Selain tersangka dan terdakwa dalam acara perdata juga ada pihak yang dinamakan Penuntut Umum yang mempunyai tugasa khusus untuk atas nama negara atau masyarakat yang mengadakan tuntutan pidana terhadap pelaku delik. Berasal dari Perancis, dan masuk ke Indonesia dibawa oleh Belanda dan mulai berlaku di Indonesia pada tanggal 1 Mei 1848.
Penyidik dan Penyelidik yang menurut Pasal 1 butir 1 Penyidik adalah pejabat polisi negara RI atau pegawai negeri sipil yang diberi wewenang khusus oleh undang-undang untuk melakukan penyidikan, sedangkan pada butir ke-4 mengatakan bahwa penyelidik adalah pejabat polisi negara RI yang diberi wewenang oleh UU ini untuk melakukan penyelidikan. Dalam Pasal 6 KUHAP ditentukan dua macam badan yang berwenang melakukan dan/atau diberi tugas penyidikan, yaitu “
  1. Pejabat polisi negara Republik Indonesia
  2. Pejabat pegawai sipil tertentu yang diberi wewenang khusus oleh UU.
Penyidik dari kepolisian diangkat oleh Kapolri yang dapat melimpahkan wewenang tersebut kepada pejabat polisi lain.
Penyidik dari pegawai sipil diangkat oleh Menteri Kehakiman atas usul departemen yang membawahkan pegawai tersebut.

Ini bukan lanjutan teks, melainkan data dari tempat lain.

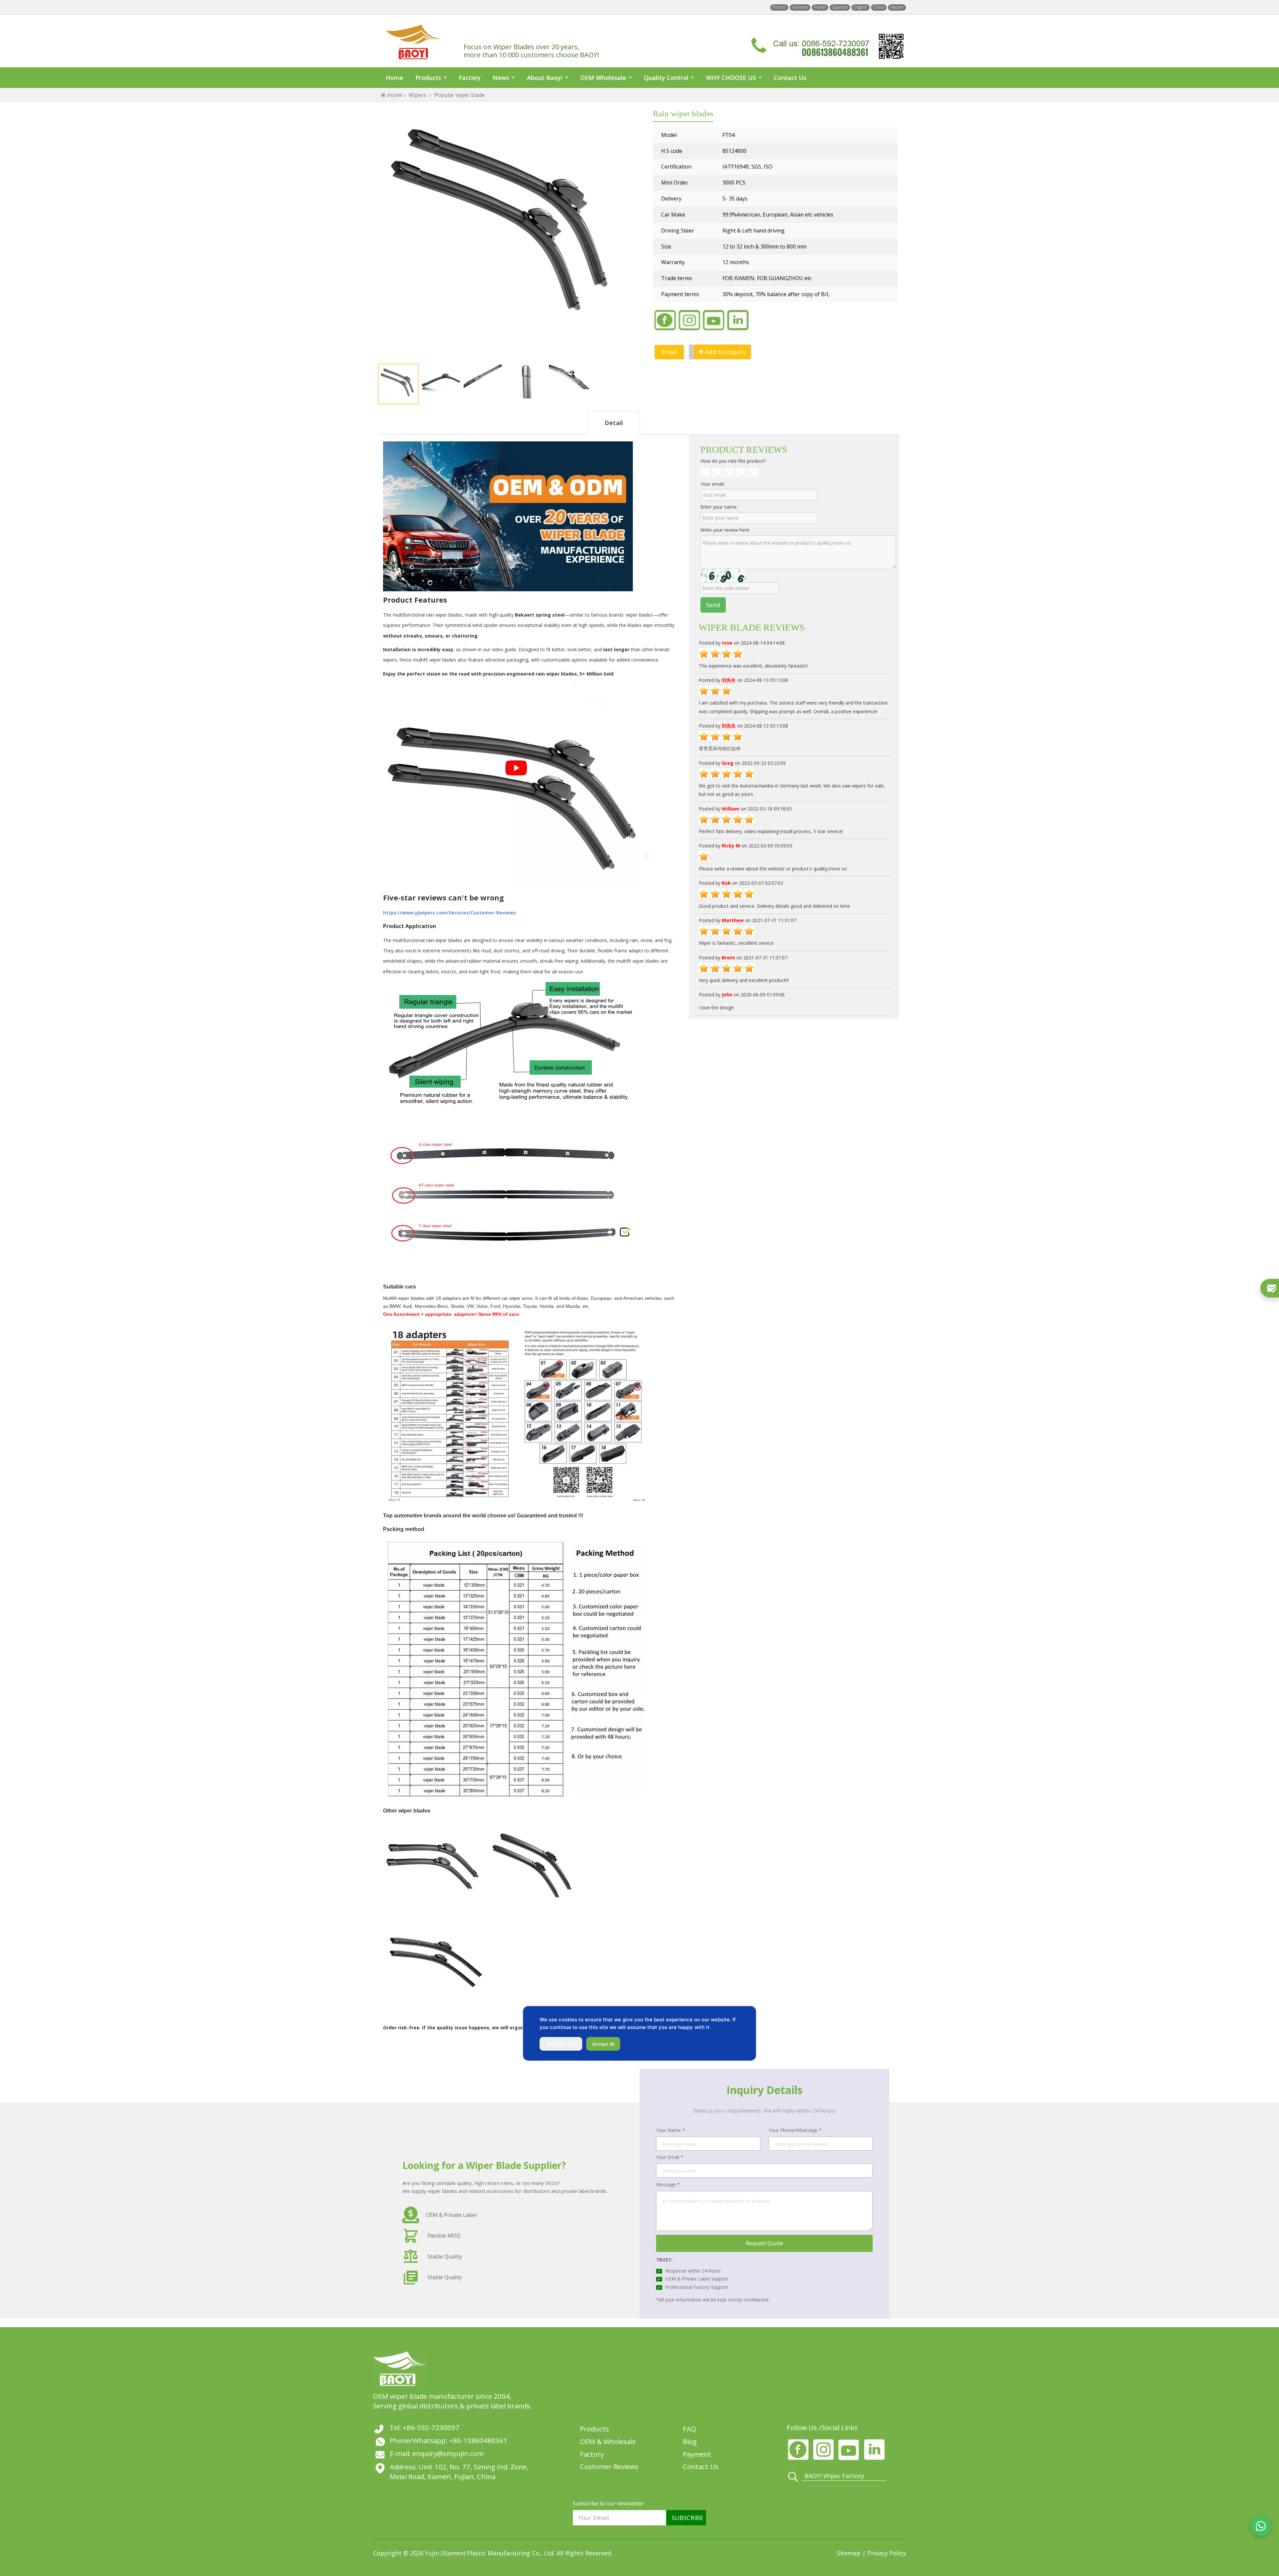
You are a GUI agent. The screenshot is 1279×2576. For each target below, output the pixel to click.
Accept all (603, 2044)
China (878, 7)
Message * (668, 2184)
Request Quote (764, 2243)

Penasihat Hukum dan Bantuan Hukum istilah ini adalah istilah baru, sebelumnya dikenal sebagai pembela, advokat, procureur dan pengacara, istilah penasehat hukum dan bantuan hukum dirasa lebih tepat dan  sesuai dengan fungsinya sebagai pendamping tersangka atau terdakwa dalam pemeriksaan.
Etika seorang penasihat hukum atau advokat tercantum dalam Pasal 39 UUPKK tahun 20004 yang berbunyi : “ dalam memberi bantuan hukum sebagaimana dimaksud di dalam Pasal 37, adokat wajib membantu penyelesaian perkara dengan menjunjung tinggi hukum dan keadilan.” Ketentuan ini berarti penasihat hukum atau advokat tidak boleh mengganggu penyelesaian perkara, misalnya mengulur-ulur waktu, melakukan bantahan atau eksepsi yang mengada-ada.

HAKIM DAN KEKUASAAN HAKIM
Pasal 24 UUD setelah amandemen ke-4 berbunyi  :
1.      Kekuasaan kehakiman merupakan kekuasaan yang merdeka untuk menyelenggarakan peradilan guna menegakkan hukum dan keadilan.
2.      Kekuasaan kehakiman dilakukan oleh sebuah MA dan badan peradilan yang berada di bawahnya dalam lingkungan peradilan umum, peradilan agama, lingkungan peradilan militer, lingkungan peradilan TUN dan sebuah Mahkamah Konstitusi.
3.      Badan-bandan lain yang fungsinya berkaitan dengan kekuasaan kehakiman diatur dengan undang-undang.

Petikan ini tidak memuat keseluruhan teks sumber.